I,ve bought spring assistors for the rear and looking at the picture i cant get my head round where the two long plates fit, i cant remember whether the axle is under or over the spring either( 03 Ducato) obviously the top bracket is held on by the existing bump stop i assumed the bottom bracket clamped the leaf spring but if the top bracket is at the side of the chassis this cant be the case as the leaf spring will be directly under the chassis.


----------



## cabby (May 14, 2005)

On a Fiat chassis you will find that the rear axle hangs below the leaf springs.


cabby


----------



## sideways (Jun 2, 2008)

*advice on spring assisters please.*

anbody any comments about where the two long plates go. thanks sideways


----------



## listerdiesel (Aug 3, 2012)

Looks to me as though you have too many bits.

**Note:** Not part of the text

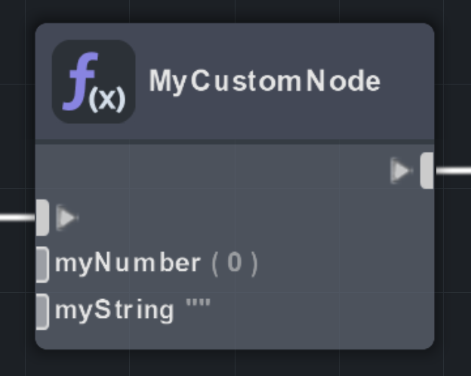Click the input execution port connector
The image size is (471, 376).
pyautogui.click(x=43, y=217)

The plates with the round marks on are probably for the bump stops and will be held against the top of the springs by the U-bolts.

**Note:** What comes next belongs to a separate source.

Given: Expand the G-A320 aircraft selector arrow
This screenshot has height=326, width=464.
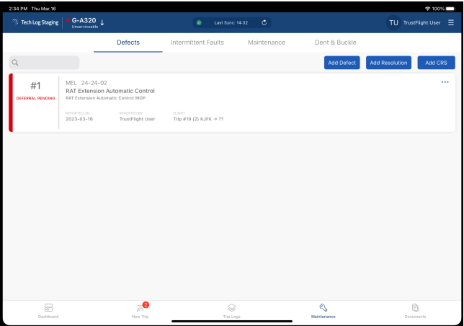Looking at the screenshot, I should (102, 22).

The assisters hang outside or inside of the spring on the brackets.

What you need to show is a picture of where the shock absorber bracket is, as that is probably where the bottom of the springs attach.

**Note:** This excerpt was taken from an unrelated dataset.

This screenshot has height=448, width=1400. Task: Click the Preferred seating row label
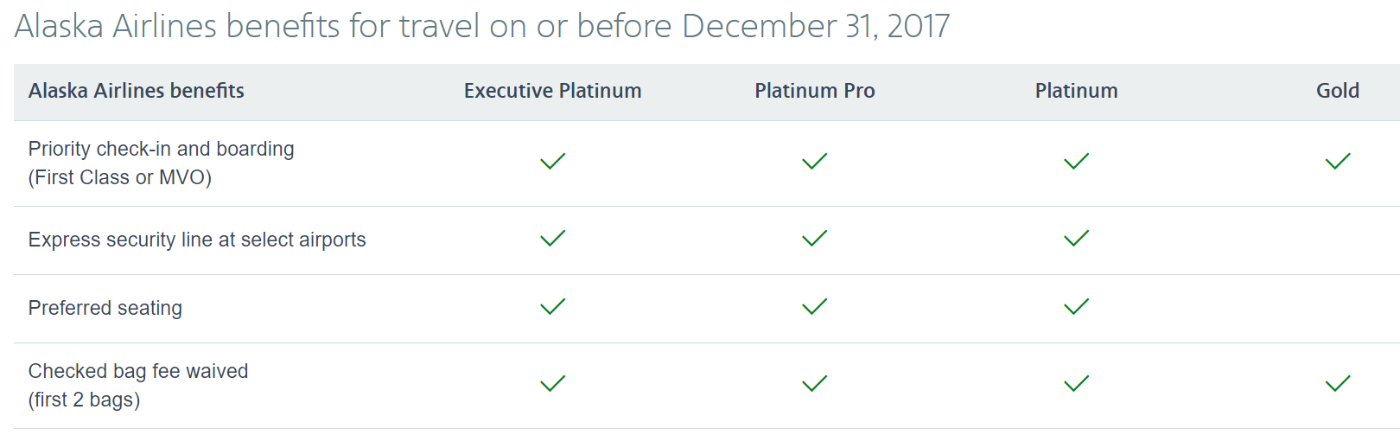click(105, 308)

Are those springs the assisters or the original vehicle springs?

Peter


----------



## sideways (Jun 2, 2008)

They are assistors to go on the rear of my ducato, the cranked bracket goes at the top and is held in place by the origional bump stop with the bracket at the side of the chassis, the brackets with the bolts clamp round the axle, it obvious that the spring fits over the two circular rubbers, that leaves the long plates, it may become blindingly obvious once i,m under there but at the minute i cant figure it out in my head.


----------



## listerdiesel (Aug 3, 2012)

The long plates must go under the U-bolts that hold the springs to the axle, with the lower bump stop attached to it and the other one directly above on the bracket, the spring bottom clamps to the axle, so the whole thing hangs outside the springs as I thought.

What you need to sort out is whether the assisters go inside or outside the springs, but as the brake backplate is probably too close to allow that, they probably have to go inboard of the springs.

Peter


----------



## sideways (Jun 2, 2008)

Thats not feasable as the leaf spring fit under the chassis line with the assisters fitted inboard directly next to the chassis, there is only a top bump stop, the axle is square section and the bottom plate must clamp round it next to the spring on the inboard side, you cant fasten the bottom bracket in the way you describe as it would be directly below the bump stop. what i dont see is whats made the circular wear mark on the long plate? how can it be the spring when the spring fits over the rubber blocks?


----------



## listerdiesel (Aug 3, 2012)

The mark is from the top bump stop hitting the plate, if you haven't got a bottom bump stop.

Peter


----------



## cabby (May 14, 2005)

Can you post a photo of the axle and leaf spring please.
And what did those assisters come off of.
cabby


----------



## sideways (Jun 2, 2008)

camper is in storage cabby, i will get to it next week, their off a ducato same as mine their s/h and i think the seller had someone else remove them for him as he was a bit vacant about what the two long plates were for. i can visualise the fitting but i,m f****d if i can see what those plates are for.


----------



## cabby (May 14, 2005)

could they possibly be extra bits to use when there is a shock absorber involved in the setup.

cabby


----------



## sideways (Jun 2, 2008)

your probably right i think their for the bin!!


----------



## cabby (May 14, 2005)

Best save them, in case I am wrong.   

cabby


----------



## sideways (Jun 2, 2008)

After looking at the van its now become apparent that the long plates have been removed in error, there origional Fiat plates that fit under the shackles and are bump stop landing plates. thanks all .


----------



## cabby (May 14, 2005)

Do you mean they were removed from the other vehicle in error. if so am glad I said hang onto them. :lol: :lol: 

cabby


----------



## delawaredandy (Oct 12, 2012)

Try these bad boys


----------



## sideways (Jun 2, 2008)

yes thats right cabby, thanks.


----------